Timeseries and anomaly detection
For the Timeseries Insights API, a slice is a collection of events with a certain combination of dimension values. We are interested in a measure of events falling into these slices over time.
For a given slice, the events are aggregated into numerical values per user-specified resolution of time intervals, which are the time series to detect anomalies. The preceding figure illustrates different choices of slices resulted from different combinations of "user", "job", and "data_center" dimensions.

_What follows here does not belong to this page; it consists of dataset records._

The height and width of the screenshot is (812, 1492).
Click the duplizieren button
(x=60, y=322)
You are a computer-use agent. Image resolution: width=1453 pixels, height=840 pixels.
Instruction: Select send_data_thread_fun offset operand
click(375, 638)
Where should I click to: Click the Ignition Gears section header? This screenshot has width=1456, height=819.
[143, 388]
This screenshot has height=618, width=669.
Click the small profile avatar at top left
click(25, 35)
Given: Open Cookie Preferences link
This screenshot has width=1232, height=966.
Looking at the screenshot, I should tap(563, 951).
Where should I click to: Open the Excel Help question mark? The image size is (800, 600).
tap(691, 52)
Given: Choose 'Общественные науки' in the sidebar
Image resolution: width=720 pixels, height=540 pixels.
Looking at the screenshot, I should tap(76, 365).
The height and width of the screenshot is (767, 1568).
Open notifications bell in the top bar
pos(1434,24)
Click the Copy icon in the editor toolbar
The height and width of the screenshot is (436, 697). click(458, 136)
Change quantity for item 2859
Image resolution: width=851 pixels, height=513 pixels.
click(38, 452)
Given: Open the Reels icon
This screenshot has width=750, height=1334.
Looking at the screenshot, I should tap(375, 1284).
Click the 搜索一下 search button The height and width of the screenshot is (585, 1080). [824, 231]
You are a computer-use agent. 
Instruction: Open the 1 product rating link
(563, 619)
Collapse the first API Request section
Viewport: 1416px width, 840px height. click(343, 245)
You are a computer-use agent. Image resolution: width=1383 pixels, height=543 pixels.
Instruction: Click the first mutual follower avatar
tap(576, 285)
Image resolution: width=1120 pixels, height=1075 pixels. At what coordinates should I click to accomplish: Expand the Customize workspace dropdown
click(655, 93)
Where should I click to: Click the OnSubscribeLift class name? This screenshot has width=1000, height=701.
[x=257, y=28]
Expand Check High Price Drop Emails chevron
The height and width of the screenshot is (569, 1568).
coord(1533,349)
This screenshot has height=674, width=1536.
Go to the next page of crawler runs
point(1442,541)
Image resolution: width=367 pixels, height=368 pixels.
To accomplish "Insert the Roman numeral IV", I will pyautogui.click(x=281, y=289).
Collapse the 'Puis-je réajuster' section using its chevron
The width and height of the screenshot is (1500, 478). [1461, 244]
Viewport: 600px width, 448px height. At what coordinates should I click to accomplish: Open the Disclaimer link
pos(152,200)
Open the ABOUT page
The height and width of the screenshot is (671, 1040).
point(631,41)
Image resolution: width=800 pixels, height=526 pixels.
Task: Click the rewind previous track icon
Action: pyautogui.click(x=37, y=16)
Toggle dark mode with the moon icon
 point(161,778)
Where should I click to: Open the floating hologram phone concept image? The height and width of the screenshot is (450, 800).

An anomaly happens for a certain slice if the numerical value from the time
interval of interest is significantly different from the values in the past. The
above figure illustrates a time series based on temperatures measured across the
world over 10 years. Suppose we are interested in whether the last month of
2015 is an anomaly. A query to the system specifies the time of interest,
detectionTime
, to be "2015/12/01" and the granularity
to be "1 month". The
retrieved time series before the detectionTime
is partitioned into an earlier
training period followed by a holdout period. The system uses data from
the training period to train a model, and uses the holdout period to verify that
the model can reliably predict the next values. For this example, the holdout
period is 1 year. The picture shows the actual data and predicted values from
the model with upper and lower bounds. The temperature for 2015/12 is marked
anomaly because the actual value is outside the predicted bounds.